TIMES MALANG, MALANG – Tanggal 25 Februari 2022 mungkin menjadi hari paling buruk bagi perempuan asal Malang bernama Febry Wijayanti. Pada tanggal itu, Rusia memulai perang melawan Ukraina, sementara Dosen UM (Universitas Negeri Malang) itu tengah menempuh studi di Rusia.
Dosen Fakultas Ekonomi dan Bisnis (FEB) UM itu, kini merasakan dampak secara langsung perang Rusia dengan Ukraina. Bagaimana tidak, pada 24 Februari 2022 Febry yang seharusnya merasakan bahagia di libur musim dingin, harus merasakan hal yang mencekam karena sempat tertahan di Bandara Istanbul, Turki.
Menurutnya, perjalanan Istanbul ke Moscow yang biasanya memakan waktu 3 jam harus molor menjadi 6 jam karena rute perjalanan pesawat mengalami perubahan akibat invasi Rusia ke Ukraina tersebut.
Akan tetapi keajaiban berpihak kepada wanita berusia 32 tahun tersebut.
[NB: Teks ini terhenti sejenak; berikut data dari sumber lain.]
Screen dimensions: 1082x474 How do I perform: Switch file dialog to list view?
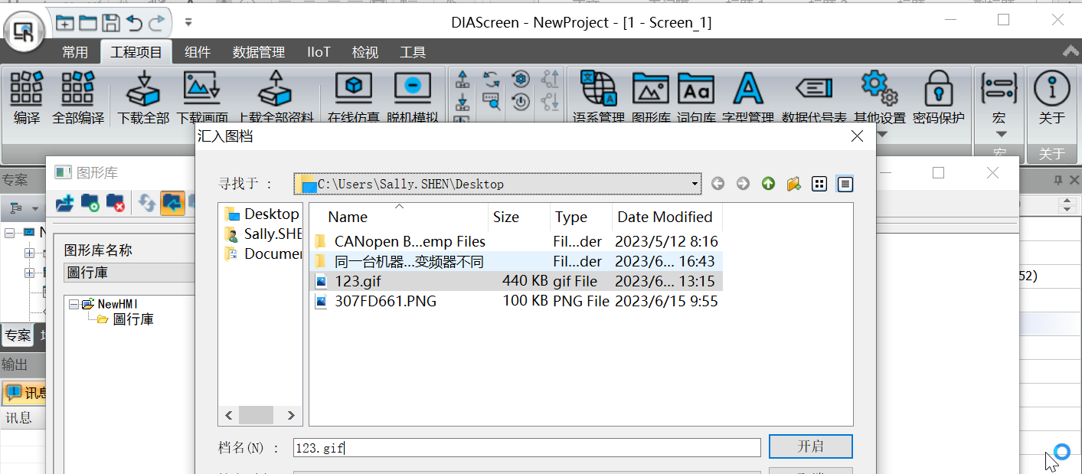[x=819, y=184]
Febry yang berasal dari Kelurahan Tasikmadu, Lowokwaru, Kota Malang itu bersyukur masih bisa melanjutkan perjalanan ke Kota Yekaterinburg.tempat ia melanjutkan studi S3 Ekonomi di Ural Federal University.
"Memang ada protes dan sampai ada polisi anti huru hara. Namun aksi protes tak bisa sembarangan karena harus mendapat izin dulu, bila tidak maka akan dibubarkan," ujar Febry, Kamis (10/3/2022).
Meski demikian, Febry mengaku kegiatan kampus tidak terhambat karena masalah tersebut. Kegiatan belajar pun berjalan seperti biasa karena sudah memakai format offline. Namun tetap saja ada beberapa situs pendidikan yang tak bisa diakses, seperti Coursera dan Grammarly.
Febry yang telah menempuh studinya sejak 2007 lalu atau tepatnya 5 tahun lalu baru kali ini merasakan suasana Rusia memanas karena perang. Ia juga mengetahui banyak sekali gelombang penolakan dari para mahasiswa Rusia terhadap pemerintah. Setiap hari demo terus terjadi, namun aksi penyerangan terus saja berlangsung hingga saat ini.
Perlu diketahui, Kota tempat tinggal Febry, yakni Yekaterinburg masih terbilang aman dari serangan. Sebab, konflik terjadi di perbatasan Belgorod dan jarak dari kota yang ditempati Febry, jaraknya kurang lebih 90 kilometer.
Saat wawancara, Febry menjelaskan kondisi kota tempatnya tinggal sangatlah sepi. Hanya segelintir warga saja yang keluar dari rumah mereka masing-masing. Padahal, biasanya kata Febry, aktivitas warga di tempatnya terbilang padat. Mulai dari warga yang berjalan-jalan, olahraga sekedar belanja ke supermarket.
Namun ia menjelaskan jika sepinya situasi bukanlah karena perang, tetapi karena adanya hari libur internasional Women's Day di Rusia. "Bisa terbilang masih aman di sini. Meski banyak penjagaan dari polisi juga ketat," katanya.
Selama dua pekan gejolak konflik Rusia dan Ukraina berlangsung, Febry hanya bisa pasrah dengan situasi saat ini. Apalagi saat ini untuk mencari kebutuhan pokok mulai terasa susah. Selain itu, harga-harga mulai naik. Bayangkan saja, harga satu kotak susu yang biasanya 50 rubel, kini menjadi 70 rubel atau setara dengan Rp 7 ribu.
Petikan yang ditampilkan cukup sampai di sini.